Indeed, since March, the Establishment Survey shows a gain of 1.124 million jobs while the Household Survey shows an employment loss of 347K!
Today, confirming that imitation is the sincerest form of flattery, none other than Goldman's chief economist Jan Hatzius published a note (available to professional subs) in which he writes that while "fears of an imminent US recession have abated somewhat after the 372k nonfarm payroll gain reported for June" he also counters that "there is no doubt that a labor market slowdown is underway."
Goldman also echoed our latest JOLTS analysis, and notes that "job openings and quits are declining, jobless claims are rising, the ISM employment indices in manufacturing and services have fallen to contractionary levels, and many publicly traded companies have announced hiring freezes or slowdowns." This, too, we have been pounding the table on (see "We Could See A Million Layoffs Or More" - Here Comes The Job Market Shock")
Going back to the jobs report, Hatzius verbatim copies what we said on Friday, and writes that "perhaps most tellingly, the household survey of employment has shown essentially no job gains for the past three months, both on a headline basis and when adjusted to the definitions of the establishment survey. While the household survey is much noisier than the establishment survey on a month-to-month basis, it picks up changes in net new firm creation in real time and therefore often outperforms the establishment survey at cyclical turning points, provided both measures are averaged over several months."

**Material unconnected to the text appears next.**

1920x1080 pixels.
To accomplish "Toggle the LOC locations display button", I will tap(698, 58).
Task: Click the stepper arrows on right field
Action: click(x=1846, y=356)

This to Goldman suggests that "the still-robust nonfarm payroll prints of recent months probably overstate true job growth" which of course regular ZH readers knew on Friday when we panned the jobs report "Something Snaps In The US Labor Market: Full, Part-Time Workers Plunge As Multiple Jobholders Soar", while Goldman's kneejerk response was erroneously full of praise.
It took Goldman the weekend - and reading this website - to figure out how to correctly read the data.
There is much more in the full Goldman note which makes the case that Zero Hedge readers (if not the fed) are all too familiar with: the US economy is rapidly crashing into a recession, if not depression.